In late 2023, the Federal Energy Regulatory Commission (FERC) launched a review of its policies governing the sale of shares in public utilities to institutional investors. In particular, FERC highlighted corporate America's increasing concern about the influence of large investment managers such as BlackRock, Vanguard and State Street (the so-called “Big Three”), in this instance wishing to reduce the leverage they have on the electric utility sector.

More recently, in Q1 of 2024, FERC clarified its upstream affiliate ownership disclosure requirements and determined that this would affect entities who own, control, or hold (with power to vote), 10% or more of the outstanding voting securities of such publicly traded entities with no guidance on when this would come into force.

At the heart of FERC is its core mission to ensure reliable, safe, secure and economically efficient energy for consumers at a reasonable cost. It believes this progress is being hindered by the Big Three and other large asset managers who hold relatively illiquid and permanent ownership positions in their sector and vote en masse on behalf of the millions of shareholders they represent.

With increasing support from large US asset owners and asset managers, pass-through voting provides a potential solution to this problem. By allowing underlying investors to vote their own shares, rather than asset managers voting on their behalf, pass-through voting allows for a wider range of stakeholders, including consumers and small businesses, to have a say in regulatory decisions, leading to more inclusive and democratic decision-making and more balanced regulatory outcomes.

By allowing a broader range of stakeholders to participate in the voting process, pass-through voting ensures that a more diverse set of views and interests are represented. This reduces the risk of large asset managers’ preferences overshadowing those of their underlying investors, something FERC is keen to encourage.

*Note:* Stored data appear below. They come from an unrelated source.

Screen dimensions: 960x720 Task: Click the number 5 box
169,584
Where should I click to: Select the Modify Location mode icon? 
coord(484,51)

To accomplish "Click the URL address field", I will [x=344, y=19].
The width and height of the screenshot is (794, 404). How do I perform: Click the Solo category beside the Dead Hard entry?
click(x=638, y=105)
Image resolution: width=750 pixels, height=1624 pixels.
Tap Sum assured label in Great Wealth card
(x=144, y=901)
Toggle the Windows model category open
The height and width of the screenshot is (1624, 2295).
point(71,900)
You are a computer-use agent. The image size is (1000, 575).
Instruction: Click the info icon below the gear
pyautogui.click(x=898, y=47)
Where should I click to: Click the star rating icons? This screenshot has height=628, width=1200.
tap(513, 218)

The concentrated voting power of large asset managers has raised concerns about the extent of their influence on corporate governance for some time now. Regulators (and independent agencies of the US government such as FERC) are paying increasingly more attention to the role of large asset managers in corporate governance, including examining whether their voting practices are in the best interests of their clients and whether they are exercising their fiduciary duties appropriately.

FERC and others can breathe a sigh of relief that voting choice is now a viable solution and that pass-through voting is on the charge.